Alyokhina will serve the remainder of her sentence at a women's prison camp in Perm, a Siberian region notorious for hosting some of the Soviet Union's harshest camps. Tolokonnikova has been sent to Mordovia, a region that also hosts a high number of prisons, this has drawn criticism as her legal team don’t know which camp she is being sent to. Both had petitioned to serve their sentences in Moscow to be closer to their children (Alyokhina has a five-year-old son named Filipp, while Tolokonnikova has a four-year-old daughter named Gera.)

This has attracted considerable criticism, especially from the West, while public opinion in Russia has generally been less sympathetic. In an interview with The Guardian, Pussy Riot accused Putin and the Church of orchestrating this case. While many news broadcasters were critical of the performance in the Cathedral, the overwhelming opinion outside Russia is that the two-year prison sentence was disproportionate.

The case has caused many important figures to speak out publicly against what has happened. President Obama expressed his disappointment, and stated "we have serious concerns about the way that these young women have been treated by the Russian judicial system."

Other international figures such as Bjork, Stephen Fry, Green Day, Madonna and Sir Paul McCartney have voiced their support for the release of the group, or expressed concern over the fairness of the trial. Protests were held around the world after the sentence was announced and Amnesty International declared August 17th "Pussy Riot Global Day."

Despite this outpouring of international support, in Russia itself the reception for Pussy Riot is a lot more lukewarm. A poll taken by the Levada Center, an analytics organisation, showed that only 6% sympathised with Pussy Riot, 44% believed the trial was "fair and impartial", while 17% believed it was not. In addition 86% thought the group deserved some form of punishment, with 33% believing a sentence of two to seven years was “appropriate”, and 43% saying two or more years was “excessive”. Tellingly, 15% said they should not have been prosecuted in court.

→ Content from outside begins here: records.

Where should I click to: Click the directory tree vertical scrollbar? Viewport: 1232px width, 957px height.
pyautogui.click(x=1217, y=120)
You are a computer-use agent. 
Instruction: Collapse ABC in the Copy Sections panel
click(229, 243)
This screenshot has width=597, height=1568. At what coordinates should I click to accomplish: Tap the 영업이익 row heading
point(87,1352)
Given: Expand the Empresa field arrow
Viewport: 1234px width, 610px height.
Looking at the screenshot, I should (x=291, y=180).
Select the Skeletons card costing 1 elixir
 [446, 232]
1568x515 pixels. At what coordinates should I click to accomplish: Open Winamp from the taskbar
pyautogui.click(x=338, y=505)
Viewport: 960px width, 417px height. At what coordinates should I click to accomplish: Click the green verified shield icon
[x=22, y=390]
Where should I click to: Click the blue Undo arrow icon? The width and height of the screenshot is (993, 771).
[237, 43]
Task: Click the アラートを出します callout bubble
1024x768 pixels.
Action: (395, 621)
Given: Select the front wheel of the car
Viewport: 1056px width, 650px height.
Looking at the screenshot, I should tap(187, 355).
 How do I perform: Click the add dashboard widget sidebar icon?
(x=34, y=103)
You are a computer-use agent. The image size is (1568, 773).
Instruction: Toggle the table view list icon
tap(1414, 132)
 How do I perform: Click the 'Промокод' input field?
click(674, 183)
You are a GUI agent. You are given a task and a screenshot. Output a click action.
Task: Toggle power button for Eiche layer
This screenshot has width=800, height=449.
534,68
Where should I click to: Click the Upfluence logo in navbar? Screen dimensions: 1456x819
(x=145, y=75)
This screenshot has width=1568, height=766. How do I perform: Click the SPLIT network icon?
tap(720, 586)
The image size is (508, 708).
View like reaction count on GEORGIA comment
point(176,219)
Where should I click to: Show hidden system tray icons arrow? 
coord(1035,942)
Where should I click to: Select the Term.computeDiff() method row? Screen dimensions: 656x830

However a spate of copycat acts have been carried out recently. Supporters of the group vandalized Qvashveti Church in Georgia, and in September an elderly man poured ink over an icon in the Cathedral of Christ the Saviour. He called his action "a protest against the Russian Orthodox Church and its position in the case of the Pussy Riot punk band.”

It has to be asked whether or not Putin has overplayed his hand with this. It is understandable that he wants to make an example to others, but the international outrage that this has caused would surely serve to inspire more? He hugely under-estimated the Russian and foreign reaction to this; while he may feel like a superstar when he’s posing in front of cameras with his shirt off, does this show that the leader is feeling fragile enough to question whether a punk band can damage his hold over 'democratic' Russia? 

While plenty of Western artists did, and still do outrageous things like this every day, is it easy to forget what a parallel universe Pussy Riot are living in. From our comfortable seat in the West, it is so easy to make protests and not get sent to prison. This shows that Western values and official Russian ones are still miles apart. The reaction to this protest was indeed, a very Russian one. To us Westerners, it seems barbaric, but like the poll shows, many Russians think it was an appropriate punishment. Their behaviour is indeed worlds apart from the stereotypical Western feminists who protest in the safety of a Western democratic system; they are still expressing their art and message through vandalism. There's a clear line (especially in Russia) and they've surpassed it.